E su quel progetto della Nano-car targato Tata Motors, in Joint Venture con la nostra Fiat da poco ‘presa in cura’ da Marchionne, la stampa main stream sia in India che in Italia, ricamò in tutti i modi possibili, contribuendo a una tale aspettativa in termini di vendite e apprezzamenti finanziari, da offuscare qualsiasi obiezione sul fronte della sostenibilità – nonostante i numerosi articoli su queste stesse colonne, le lettere, interventi, denunce dei sindacati CGIL e CISL, le circostanziate interrogazioni parlamentari (i testi integrali sul blog News Singur).
VIA DA SINGUR
Il progetto alla fine si auto-espulse da solo, quando nel settembre del 2008, aggiungendo la beffa al danno, Tata Motors decise che non era cosa: l’assedio, intorno alle mura di quella fabbrica ormai pronta per entrare in produzione, era diventato talmente pressante, con picchetti su 21 postazioni, lo sciopero della fame a oltranza di Mamata Banerjee, il via vai della stampa eccetera, che all’offerta di un più tranquillo insediamento in Gujarath, Ratan Tata non seppe dire di no.
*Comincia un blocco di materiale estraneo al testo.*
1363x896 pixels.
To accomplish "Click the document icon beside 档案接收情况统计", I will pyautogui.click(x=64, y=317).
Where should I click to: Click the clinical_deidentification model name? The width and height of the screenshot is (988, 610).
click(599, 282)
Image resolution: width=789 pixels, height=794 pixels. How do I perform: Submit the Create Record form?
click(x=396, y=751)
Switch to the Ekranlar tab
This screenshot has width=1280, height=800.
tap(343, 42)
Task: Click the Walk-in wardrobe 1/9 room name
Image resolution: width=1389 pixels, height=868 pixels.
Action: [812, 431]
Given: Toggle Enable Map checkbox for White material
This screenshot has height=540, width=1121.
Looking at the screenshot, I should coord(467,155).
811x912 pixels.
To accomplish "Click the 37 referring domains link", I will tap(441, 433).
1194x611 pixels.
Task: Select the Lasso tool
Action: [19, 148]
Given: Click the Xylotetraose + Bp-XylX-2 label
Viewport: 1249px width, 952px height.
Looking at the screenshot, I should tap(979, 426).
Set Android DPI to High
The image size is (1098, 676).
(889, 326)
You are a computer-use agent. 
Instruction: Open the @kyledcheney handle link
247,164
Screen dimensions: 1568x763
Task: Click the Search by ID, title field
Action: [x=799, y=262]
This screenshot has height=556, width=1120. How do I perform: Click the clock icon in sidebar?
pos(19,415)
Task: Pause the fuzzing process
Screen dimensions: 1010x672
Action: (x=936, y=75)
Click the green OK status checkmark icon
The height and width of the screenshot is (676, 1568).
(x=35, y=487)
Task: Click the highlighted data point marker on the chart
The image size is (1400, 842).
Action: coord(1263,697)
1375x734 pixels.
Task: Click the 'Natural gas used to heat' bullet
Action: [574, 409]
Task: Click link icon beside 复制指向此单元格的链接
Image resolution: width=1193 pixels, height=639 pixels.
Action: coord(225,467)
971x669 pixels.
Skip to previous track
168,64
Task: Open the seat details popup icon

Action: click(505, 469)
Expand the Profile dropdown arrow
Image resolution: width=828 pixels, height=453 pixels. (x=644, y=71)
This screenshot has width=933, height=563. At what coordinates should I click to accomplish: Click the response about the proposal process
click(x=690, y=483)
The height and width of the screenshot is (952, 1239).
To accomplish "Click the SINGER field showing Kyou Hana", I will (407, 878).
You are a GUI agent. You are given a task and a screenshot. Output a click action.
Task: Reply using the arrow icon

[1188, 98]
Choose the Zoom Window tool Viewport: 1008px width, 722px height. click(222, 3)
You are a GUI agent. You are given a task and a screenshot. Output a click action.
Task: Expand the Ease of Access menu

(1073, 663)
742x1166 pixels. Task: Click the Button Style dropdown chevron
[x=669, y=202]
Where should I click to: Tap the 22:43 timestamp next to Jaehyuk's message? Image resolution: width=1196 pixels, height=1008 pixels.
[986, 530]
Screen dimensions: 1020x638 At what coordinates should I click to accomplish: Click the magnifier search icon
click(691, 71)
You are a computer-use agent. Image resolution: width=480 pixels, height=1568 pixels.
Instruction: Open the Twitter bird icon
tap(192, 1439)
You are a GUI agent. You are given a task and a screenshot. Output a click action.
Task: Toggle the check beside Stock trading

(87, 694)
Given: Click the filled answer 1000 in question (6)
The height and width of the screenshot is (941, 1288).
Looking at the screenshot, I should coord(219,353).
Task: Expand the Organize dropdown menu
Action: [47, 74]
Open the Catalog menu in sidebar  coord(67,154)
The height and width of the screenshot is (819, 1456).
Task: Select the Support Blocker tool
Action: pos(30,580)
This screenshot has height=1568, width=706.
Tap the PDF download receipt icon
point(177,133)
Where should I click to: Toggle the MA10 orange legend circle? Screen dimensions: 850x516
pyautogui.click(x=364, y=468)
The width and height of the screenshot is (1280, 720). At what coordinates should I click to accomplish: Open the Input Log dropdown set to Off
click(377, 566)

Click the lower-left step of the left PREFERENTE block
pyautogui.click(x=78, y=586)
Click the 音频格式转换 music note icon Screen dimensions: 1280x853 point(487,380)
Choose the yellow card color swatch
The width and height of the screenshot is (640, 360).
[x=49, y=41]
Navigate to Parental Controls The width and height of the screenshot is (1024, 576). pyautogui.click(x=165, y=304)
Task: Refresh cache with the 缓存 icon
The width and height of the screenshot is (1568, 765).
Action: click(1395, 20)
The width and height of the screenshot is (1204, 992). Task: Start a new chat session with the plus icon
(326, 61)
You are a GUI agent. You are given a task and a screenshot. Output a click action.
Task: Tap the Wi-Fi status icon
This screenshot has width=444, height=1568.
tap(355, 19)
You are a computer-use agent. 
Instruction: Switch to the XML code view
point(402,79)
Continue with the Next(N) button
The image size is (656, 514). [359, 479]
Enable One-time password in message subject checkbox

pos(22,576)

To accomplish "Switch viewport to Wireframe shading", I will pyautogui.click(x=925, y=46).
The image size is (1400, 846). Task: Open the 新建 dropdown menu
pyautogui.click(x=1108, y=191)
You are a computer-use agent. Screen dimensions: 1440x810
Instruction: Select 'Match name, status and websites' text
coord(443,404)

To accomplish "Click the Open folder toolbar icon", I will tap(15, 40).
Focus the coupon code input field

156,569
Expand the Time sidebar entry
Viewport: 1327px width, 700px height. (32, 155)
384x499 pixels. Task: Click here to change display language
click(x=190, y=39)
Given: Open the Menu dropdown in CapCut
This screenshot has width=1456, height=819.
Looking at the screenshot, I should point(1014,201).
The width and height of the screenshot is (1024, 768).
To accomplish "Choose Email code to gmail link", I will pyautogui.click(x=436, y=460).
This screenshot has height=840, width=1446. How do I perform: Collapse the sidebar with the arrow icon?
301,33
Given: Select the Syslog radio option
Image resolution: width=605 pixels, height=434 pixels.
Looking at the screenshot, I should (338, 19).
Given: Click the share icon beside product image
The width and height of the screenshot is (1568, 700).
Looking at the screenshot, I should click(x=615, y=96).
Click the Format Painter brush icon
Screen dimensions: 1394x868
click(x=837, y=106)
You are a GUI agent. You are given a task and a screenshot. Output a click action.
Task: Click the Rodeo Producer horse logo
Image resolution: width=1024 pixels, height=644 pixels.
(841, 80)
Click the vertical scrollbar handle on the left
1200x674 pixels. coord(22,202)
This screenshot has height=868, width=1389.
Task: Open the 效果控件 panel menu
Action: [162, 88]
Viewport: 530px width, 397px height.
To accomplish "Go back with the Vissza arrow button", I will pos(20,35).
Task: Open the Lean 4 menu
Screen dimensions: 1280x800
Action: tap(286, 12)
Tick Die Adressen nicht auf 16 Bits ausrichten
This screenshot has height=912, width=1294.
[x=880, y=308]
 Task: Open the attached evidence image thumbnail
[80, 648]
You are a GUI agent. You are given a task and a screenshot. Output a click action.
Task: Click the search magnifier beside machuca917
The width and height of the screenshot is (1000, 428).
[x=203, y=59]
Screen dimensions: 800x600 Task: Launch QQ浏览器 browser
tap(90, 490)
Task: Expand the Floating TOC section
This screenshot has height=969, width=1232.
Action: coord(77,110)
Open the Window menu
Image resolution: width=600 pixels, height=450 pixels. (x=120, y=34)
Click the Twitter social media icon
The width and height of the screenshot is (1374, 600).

Mossa che disorientò tutti quanti: il movimento dei contadini, senza più nulla da negoziare, condannati a guardare i loro ex-campi al di là del muro senza neppure più il ‘sogno’ della fabbrica; e soprattutto il governo del Left Front, senza più nulla da difendere, a parte lo scorno.
«Io però ho sempre considerato quel momento, in cui la possente Tata Motors fu costretta, a caro prezzo, a trasferire la sua pessima impresa altrove, una vittoria del movimento di Singur, il preludio di questa recente e significativa sentenza» commenta Medha Patkar.
I COSTI SOCIALI
«Significativa soprattutto quando chiaramente dice che per quanto necessarie possano essere per qualsiasi governo le requisizioni territoriali, con motivazioni di sviluppo, ovvero strade, dighe, infrastrutture, opere pubbliche, e anche insediamenti industriali, il prezzo non può ricadere sugli strati più vulnerabili della popolazione. E questo ahimè è quanto succede da troppo tempo in India, pensiamo al costo sociale della mega-diga Sardar Sarvar sul fiume Narmada, nonostante una protesta che dura da oltre 30 anni.
Ma pensiamo a ciò che continuerà a succedere, se è vero che soprattutto nelle zone tribali, ricche di risorse minerarie, si fa a gara per facilitare gli investimenti delle multinazionali, con ogni genere di ribassi e incentivi. Purtroppo questa sentenza non avrà valore vincolante per altri analoghi casi di land grabbing, perché in India ogni Tribunale si pronuncia in totale autonomia. Ma è indubbiamente una vittoria storica per tutti noi che ci battiamo per i diritti della terra, delle foreste, delle coste – e di quanti da essi derivano la loro elementare sussistenza».